The funny thing is that it has very little to do with my feet or legs. No one seems to really know what causes it, but medical advice and anecdotes point to lack of magnesium, a lack of vitamin B, a deficiency of iron, or something else screwing with endorphins or some such thing. For me, it’s especially apparent that my feet start to twitch when my head can’t turn itself off. Although, I can’t say that it’s really all caused by a mental, conscious thing, because it will often electrify itself — and that’s exactly what it feels like, a constant series of electrical stimulations — after I start to fall asleep. All the more reason to feel like you’re going crazy, actually.

In this case, it’s the season of back-to-school, and since it’s the Friday before I’m teaching and since I haven’t even remotely gotten myself adequately prepared to teach my courses for the semester, my mind fires up as everything else in the world settles down. Last week the dreams started up. Usually I have at least one occurrence of the dream in which my students start to chase me around a lecture hall, except instead of them all crowding in on me all at the same time, they chase me in single file. As I start to evade them, they serpentine around the room, following me, inefficiently but ever in pursuit, curving around the desks and chairs, up and down the rows. Most recently, the dreams were of the variety in which everything starts out fine, but then I realize that you’re not actually covering the material that I had intended, and suddenly the class period is coming to a close, and then suddenly I realize that I’m not actually in my classroom but in a federal prison. And since those dreams I’ve stopped watching prison shows on Netflix.

This week, there’s been lots to do besides getting ready for class, and so that’s cluttered the schedule as well as my concentration. But also I think part of me is waiting for the wave of inspiration (or panic) to hit me. It’s not a responsible way of planning ahead, but I also figure that a meeting about a research project, an orientation about our student teaching program, a meeting with the dean to plan a future meeting followed by a follow-up email or three, along with the regular faculty meetings — these have at least given me an excuse to feel scattered.
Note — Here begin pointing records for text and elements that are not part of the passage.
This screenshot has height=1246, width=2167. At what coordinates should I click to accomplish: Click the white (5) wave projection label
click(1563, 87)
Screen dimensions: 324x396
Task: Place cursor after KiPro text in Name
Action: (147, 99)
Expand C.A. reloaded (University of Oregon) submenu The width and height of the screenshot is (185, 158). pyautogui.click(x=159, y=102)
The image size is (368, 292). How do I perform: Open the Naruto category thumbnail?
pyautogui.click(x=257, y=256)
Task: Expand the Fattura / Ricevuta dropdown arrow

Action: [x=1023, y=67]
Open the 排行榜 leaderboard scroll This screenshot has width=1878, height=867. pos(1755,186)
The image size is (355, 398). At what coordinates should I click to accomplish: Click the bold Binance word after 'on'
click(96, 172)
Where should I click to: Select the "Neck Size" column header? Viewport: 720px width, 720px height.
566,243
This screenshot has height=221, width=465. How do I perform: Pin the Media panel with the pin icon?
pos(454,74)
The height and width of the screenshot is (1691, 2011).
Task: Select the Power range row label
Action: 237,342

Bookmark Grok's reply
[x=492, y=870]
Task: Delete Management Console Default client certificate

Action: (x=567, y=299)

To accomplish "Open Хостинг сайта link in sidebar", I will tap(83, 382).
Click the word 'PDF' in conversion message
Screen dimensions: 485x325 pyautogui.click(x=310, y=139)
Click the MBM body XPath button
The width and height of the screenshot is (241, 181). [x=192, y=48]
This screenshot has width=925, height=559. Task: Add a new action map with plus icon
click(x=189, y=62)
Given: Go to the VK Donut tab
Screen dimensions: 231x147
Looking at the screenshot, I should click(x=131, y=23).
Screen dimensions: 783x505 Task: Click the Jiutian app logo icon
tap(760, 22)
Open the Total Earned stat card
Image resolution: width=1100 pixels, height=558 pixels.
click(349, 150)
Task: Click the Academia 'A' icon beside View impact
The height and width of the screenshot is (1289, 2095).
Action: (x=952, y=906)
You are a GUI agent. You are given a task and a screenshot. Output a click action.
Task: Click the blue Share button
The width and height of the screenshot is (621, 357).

But then tonight my feet started to twitch not just because I was anxious, but because I was starting to finally think about the first day and beyond. Suddenly I started to envision what a night of class with pre-teachers was going to look like, and, finally, I was feeling anxious not in the dreadful way, but in the anticipatory way. Like for Christmas, but with people that I don’t know yet. So now I’m excited for that, but I still need to actually write out the calendar of coursework that will take place the 14 weeks following the first day. My feet are still twitching, and there will be more dreams, but I know that, like haircuts, the first day will arrive. And maybe I’ll be ready, just like last year and the year before and the year before that.